▶ _Reading text_
▼
In a lawsuit filed in federal court in Tampa, the SEC said Nadel recently transferred at least $1.25 million from two funds to secret bank accounts that he controlled.

Two investment companies co-owned by Nadel, Scoop Capital and Scoop Management, agreed last week in a settlement with the SEC to injunctions and an asset freeze. They neither admitted nor denied wrongdoing.

According to Scoop Management's internal accountant, the six funds have between 500 and 600 investors nationwide. Earlier this month, many were told the funds were empty. Sarasota investigators have been fielding inquiries from investors from around the country and as far away as France.

The SEC said Nadel's funds appeared to have assets totaling less than $1 million, while he claimed in sales materials for three of them that they had about $342 million in assets as of Nov. 30.

The materials also boasted of monthly returns of 11 to 12 percent for several of the funds last year, when they actually had negative results.

An investor in one fund received an account statement for November indicating her investment was worth almost $420,000. In reality, the entire fund had less than $100,000, according to the SEC.

The investigation came on the heels of two other high-profile financial fraud cases. Investigators say Wall Street's Bernard Madoff cost investors some $50 billion late last year in what may be the largest Ponzi scheme in history. And Indiana money manager Marcus Schrenker was apprehended in Florida earlier this month after allegedly trying to stage his death in a plane crash as investigators probed his businesses.
▲
▶ _Supplied information_
▼
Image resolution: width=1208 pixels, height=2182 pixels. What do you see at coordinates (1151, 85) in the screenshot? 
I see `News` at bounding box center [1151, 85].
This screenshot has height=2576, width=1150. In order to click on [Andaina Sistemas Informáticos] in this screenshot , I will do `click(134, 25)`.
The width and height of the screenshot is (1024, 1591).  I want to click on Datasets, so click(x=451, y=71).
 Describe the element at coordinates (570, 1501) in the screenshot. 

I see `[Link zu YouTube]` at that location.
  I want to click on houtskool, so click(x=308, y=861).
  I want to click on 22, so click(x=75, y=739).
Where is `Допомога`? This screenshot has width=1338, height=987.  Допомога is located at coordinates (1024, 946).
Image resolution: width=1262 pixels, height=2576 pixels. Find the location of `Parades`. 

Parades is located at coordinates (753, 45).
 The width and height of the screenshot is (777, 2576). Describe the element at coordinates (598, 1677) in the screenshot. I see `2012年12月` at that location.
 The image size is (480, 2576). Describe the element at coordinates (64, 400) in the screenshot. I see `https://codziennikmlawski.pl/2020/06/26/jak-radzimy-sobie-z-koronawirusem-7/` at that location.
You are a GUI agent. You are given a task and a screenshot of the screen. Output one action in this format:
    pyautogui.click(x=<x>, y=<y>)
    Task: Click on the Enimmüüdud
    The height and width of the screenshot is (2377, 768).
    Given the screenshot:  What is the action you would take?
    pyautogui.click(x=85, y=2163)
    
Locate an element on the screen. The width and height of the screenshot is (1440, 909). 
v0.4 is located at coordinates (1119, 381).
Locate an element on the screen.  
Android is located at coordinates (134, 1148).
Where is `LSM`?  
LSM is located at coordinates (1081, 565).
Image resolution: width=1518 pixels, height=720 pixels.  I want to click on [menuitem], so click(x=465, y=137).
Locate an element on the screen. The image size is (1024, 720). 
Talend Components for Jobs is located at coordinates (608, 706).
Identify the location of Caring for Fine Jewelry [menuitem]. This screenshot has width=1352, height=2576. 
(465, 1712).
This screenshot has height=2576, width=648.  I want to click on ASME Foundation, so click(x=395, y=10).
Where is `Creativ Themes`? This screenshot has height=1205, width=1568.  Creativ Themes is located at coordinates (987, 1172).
▲
▶ _Stated task 1_
Answer these about the Nadel article:
(a) How much money did Nadel recently move into secret bank accounts he controlled?
(b) How many investors do the six funds have, according to Scoop Management's internal accountant?
(c) What monthly returns did the materials claim for several of the funds last year?
▶ _Stated task 2_
Update the Nadel article by rewriting the passage starting at "The SEC said Nadel's" and ending at "of Nov. 30.", with "sales materials" changed to "marketing materials".
The listing above comes from a different source than the article.

▶ _Output 1_
(a) At least $1.25 million.
(b) Between 500 and 600.
(c) 11 to 12 percent.

▶ _Output 2_
The SEC said Nadel's funds appeared to have assets totaling less than $1 million, while he claimed in marketing materials for three of them that they had about $342 million in assets as of Nov. 30.